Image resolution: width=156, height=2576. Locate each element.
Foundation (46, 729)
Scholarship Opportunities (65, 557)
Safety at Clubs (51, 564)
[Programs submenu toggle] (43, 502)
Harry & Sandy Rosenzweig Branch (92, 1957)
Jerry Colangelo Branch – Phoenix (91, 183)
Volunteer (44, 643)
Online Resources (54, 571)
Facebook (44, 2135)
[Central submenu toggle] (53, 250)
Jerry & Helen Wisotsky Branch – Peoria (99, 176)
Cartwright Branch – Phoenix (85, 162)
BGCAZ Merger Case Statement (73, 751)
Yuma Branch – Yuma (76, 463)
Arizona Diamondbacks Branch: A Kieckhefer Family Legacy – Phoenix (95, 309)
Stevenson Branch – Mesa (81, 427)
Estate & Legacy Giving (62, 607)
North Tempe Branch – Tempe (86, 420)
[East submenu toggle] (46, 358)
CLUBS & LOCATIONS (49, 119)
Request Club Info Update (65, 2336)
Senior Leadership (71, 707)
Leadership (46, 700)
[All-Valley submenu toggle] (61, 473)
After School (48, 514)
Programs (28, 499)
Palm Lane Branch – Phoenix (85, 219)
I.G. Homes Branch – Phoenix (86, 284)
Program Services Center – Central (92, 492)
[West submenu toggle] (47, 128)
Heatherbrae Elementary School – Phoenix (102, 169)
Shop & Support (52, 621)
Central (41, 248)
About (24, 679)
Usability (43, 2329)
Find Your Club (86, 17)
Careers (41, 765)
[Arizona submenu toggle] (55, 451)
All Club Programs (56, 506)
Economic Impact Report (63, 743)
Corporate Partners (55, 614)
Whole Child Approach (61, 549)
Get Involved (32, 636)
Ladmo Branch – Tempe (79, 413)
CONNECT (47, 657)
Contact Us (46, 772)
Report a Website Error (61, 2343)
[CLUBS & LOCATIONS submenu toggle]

**Aim of the task**
Each line of the listing must be output once more, exactly as shown above.

**Solved problem**
Image resolution: width=156, height=2576. Locate each element.
Foundation (46, 729)
Scholarship Opportunities (65, 557)
Safety at Clubs (51, 564)
[Programs submenu toggle] (43, 502)
Harry & Sandy Rosenzweig Branch (92, 1957)
Jerry Colangelo Branch – Phoenix (91, 183)
Volunteer (44, 643)
Online Resources (54, 571)
Facebook (44, 2135)
[Central submenu toggle] (53, 250)
Jerry & Helen Wisotsky Branch – Peoria (99, 176)
Cartwright Branch – Phoenix (85, 162)
BGCAZ Merger Case Statement (73, 751)
Yuma Branch – Yuma (76, 463)
Arizona Diamondbacks Branch: A Kieckhefer Family Legacy – Phoenix (95, 309)
Stevenson Branch – Mesa (81, 427)
Estate & Legacy Giving (62, 607)
North Tempe Branch – Tempe (86, 420)
[East submenu toggle] (46, 358)
CLUBS & LOCATIONS (49, 119)
Request Club Info Update (65, 2336)
Senior Leadership (71, 707)
Leadership (46, 700)
[All-Valley submenu toggle] (61, 473)
After School (48, 514)
Programs (28, 499)
Palm Lane Branch – Phoenix (85, 219)
I.G. Homes Branch – Phoenix (86, 284)
Program Services Center – Central (92, 492)
[West submenu toggle] (47, 128)
Heatherbrae Elementary School – Phoenix (102, 169)
Shop & Support (52, 621)
Central (41, 248)
About (24, 679)
Usability (43, 2329)
Find Your Club (86, 17)
Careers (41, 765)
[Arizona submenu toggle] (55, 451)
All Club Programs (56, 506)
Economic Impact Report (63, 743)
Corporate Partners (55, 614)
Whole Child Approach (61, 549)
Get Involved (32, 636)
Ladmo Branch – Tempe (79, 413)
CONNECT (47, 657)
Contact Us (46, 772)
Report a Website Error (61, 2343)
[CLUBS & LOCATIONS submenu toggle]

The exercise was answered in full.